Think about this for a moment:
It means he killed people in cold blood simply for the money.
Jews and non-Jews alike were terrified of him.
But he did teshuvah.
It started by his coming to the Breslover shul to say kaddish for his father. (None of the other shuls allowed him to enter.) He only recited kaddish without any other prayers and without putting on tefillin until one day, Rav Yankel Zhitomer approached him and said, "Moshe...if you already came, you can put on tefillin!"
That was the first step in a long line of steps to completely transform himself from a murderer into an upright Torah Jew.
It's always one step at a time; sometimes a series of baby steps or sometimes long strides. Self-transformation is always a process and no one has any right to shove you up to where they think you should be or judge you for the size of the steps you're taking.
Anyway, Moshe did honest and complete teshuvah.

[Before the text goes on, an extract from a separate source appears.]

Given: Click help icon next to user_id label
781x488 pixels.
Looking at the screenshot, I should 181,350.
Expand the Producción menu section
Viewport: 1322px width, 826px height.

And believe me, he had what to beat himself up for.
But he cried to Hashem—literally, he fell upon Rebbe Nachman’s grave many times and cried to Hashem with regret and remorse.

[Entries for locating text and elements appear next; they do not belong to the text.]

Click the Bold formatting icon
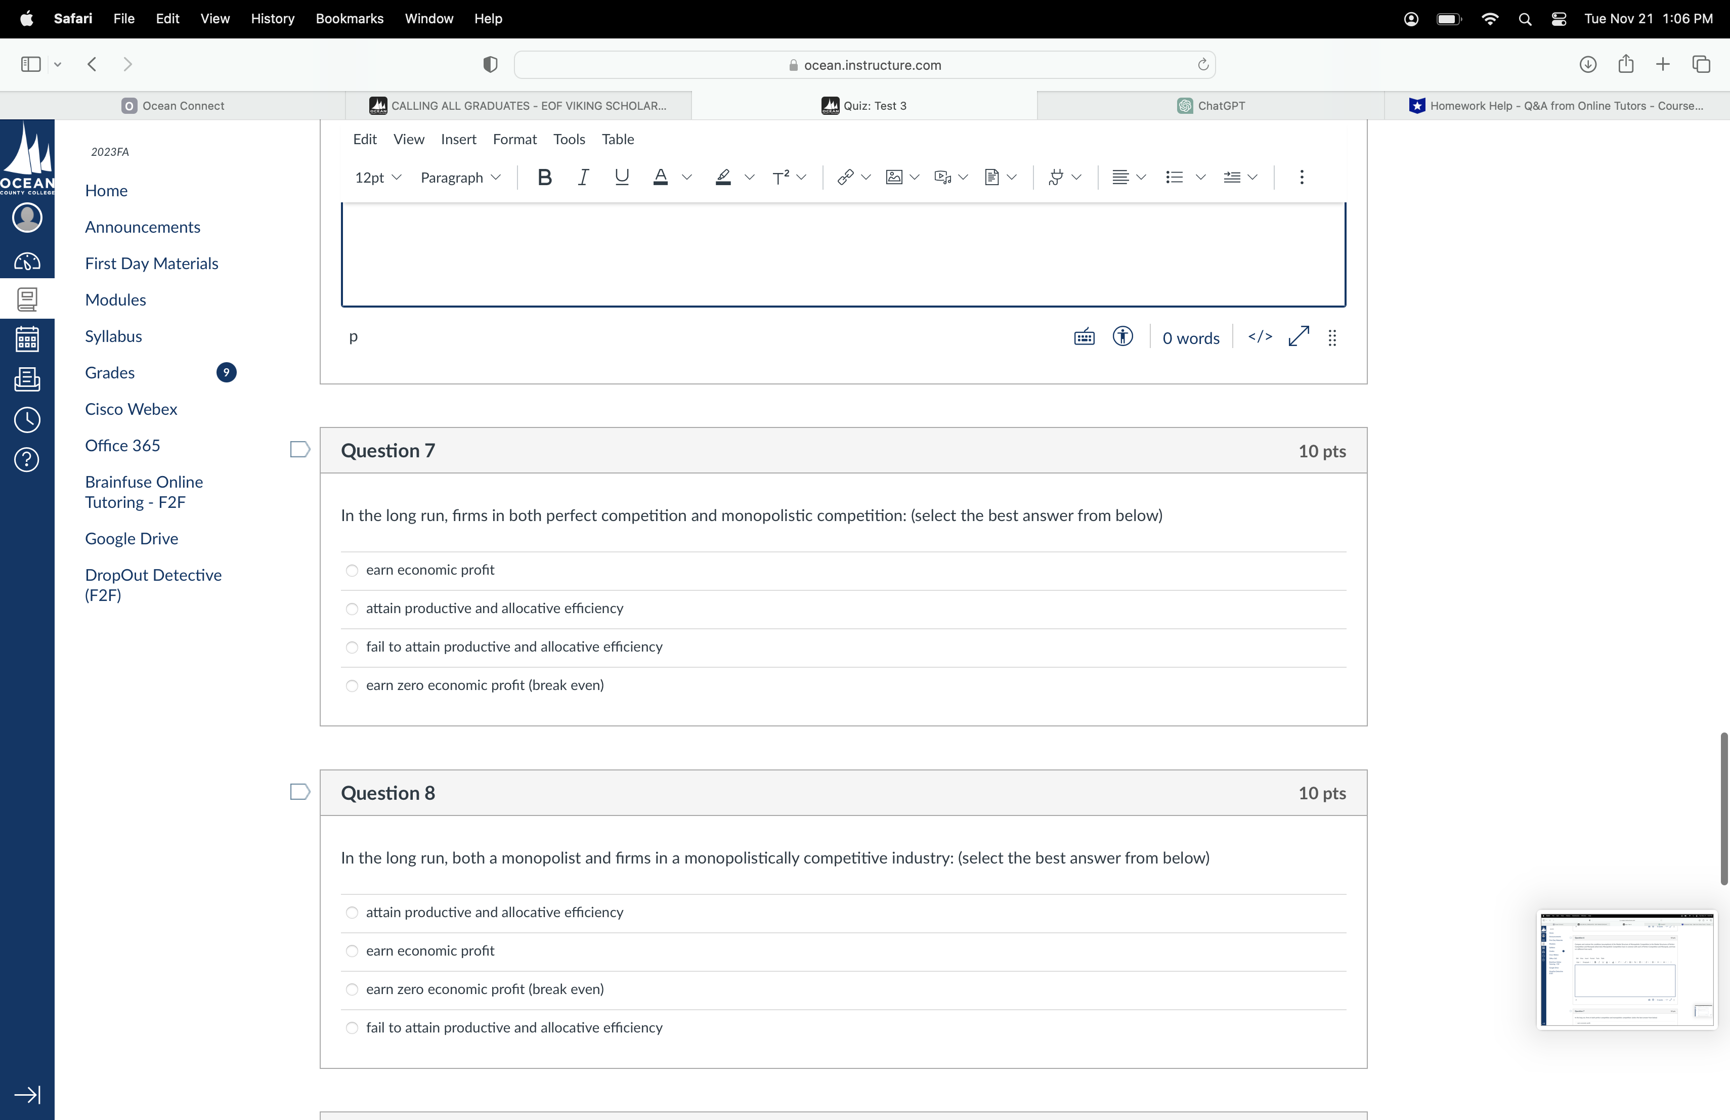This screenshot has width=1730, height=1120. pos(544,177)
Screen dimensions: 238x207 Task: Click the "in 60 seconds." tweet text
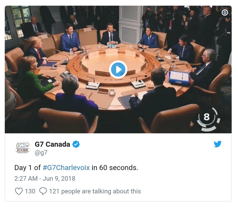115,167
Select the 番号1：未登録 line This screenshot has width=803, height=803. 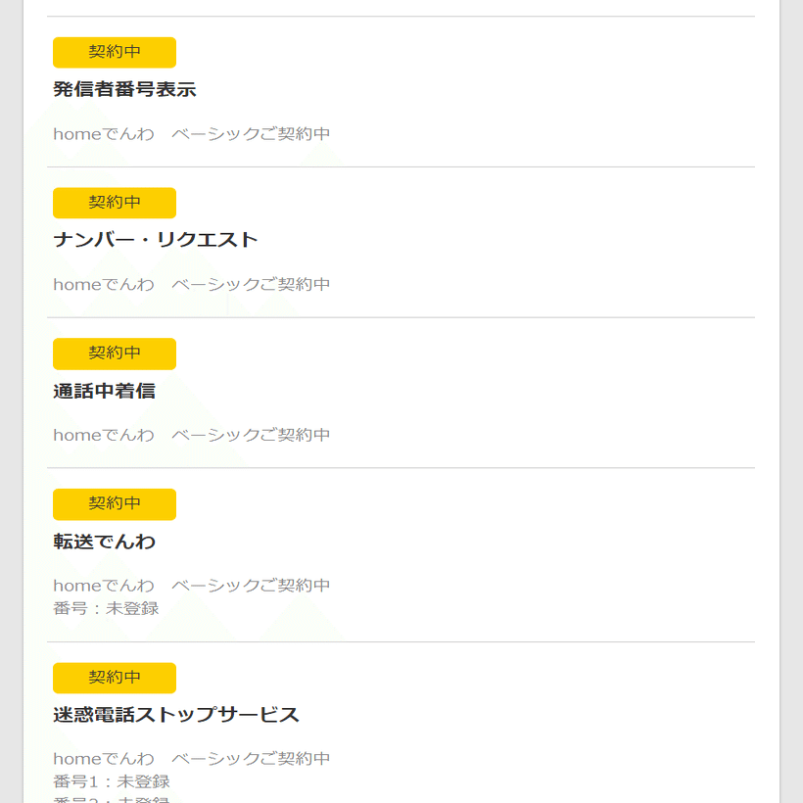click(x=112, y=781)
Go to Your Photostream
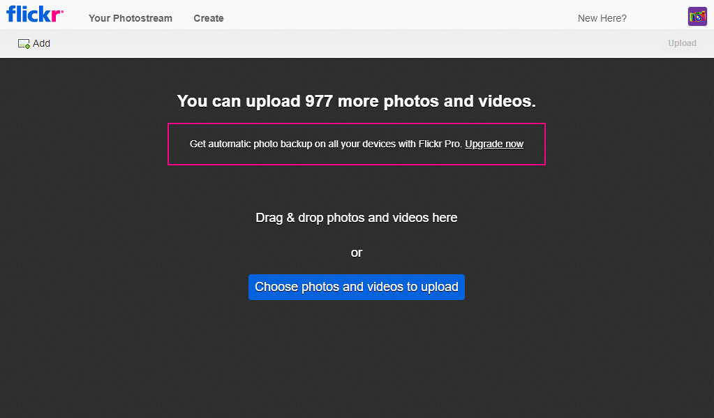 (x=130, y=18)
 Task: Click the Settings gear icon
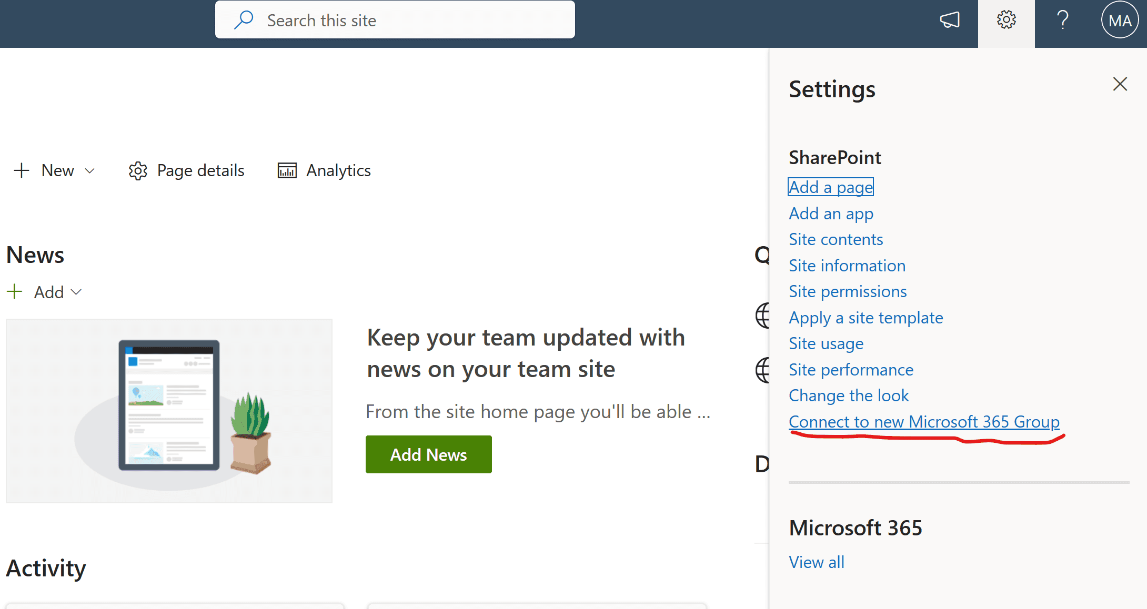coord(1006,19)
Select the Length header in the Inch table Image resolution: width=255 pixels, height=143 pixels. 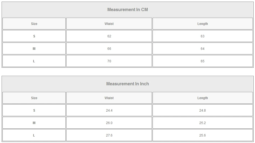point(203,98)
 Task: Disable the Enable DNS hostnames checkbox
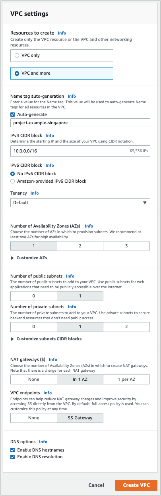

(Regret and remorse are good. Self-hatred and self-recrimination are not.)
And then he picked himself up and risked his life to build and maintain a mikveh against Communist law for the Jewish community to perpetuate life. Furthermore, he was very generous with all the impoverished people who came to him for food.
This man who had taken lives in cold blood was now giving life with a warm heart.
He lived among the very Jews who knew him at his worst, which takes a lot of courage.
But apparently, he felt his teshuvah was accepted, both before Hashem and by the Breslov community. And after they saw his generosity to the poor, the other Jews accepted his teshuvah too.
In other words, despite his horrific deeds, he managed to go on with his life as a rectified Jew.
How is this possible?
Needless to say, I have no idea what he spoke to Hashem.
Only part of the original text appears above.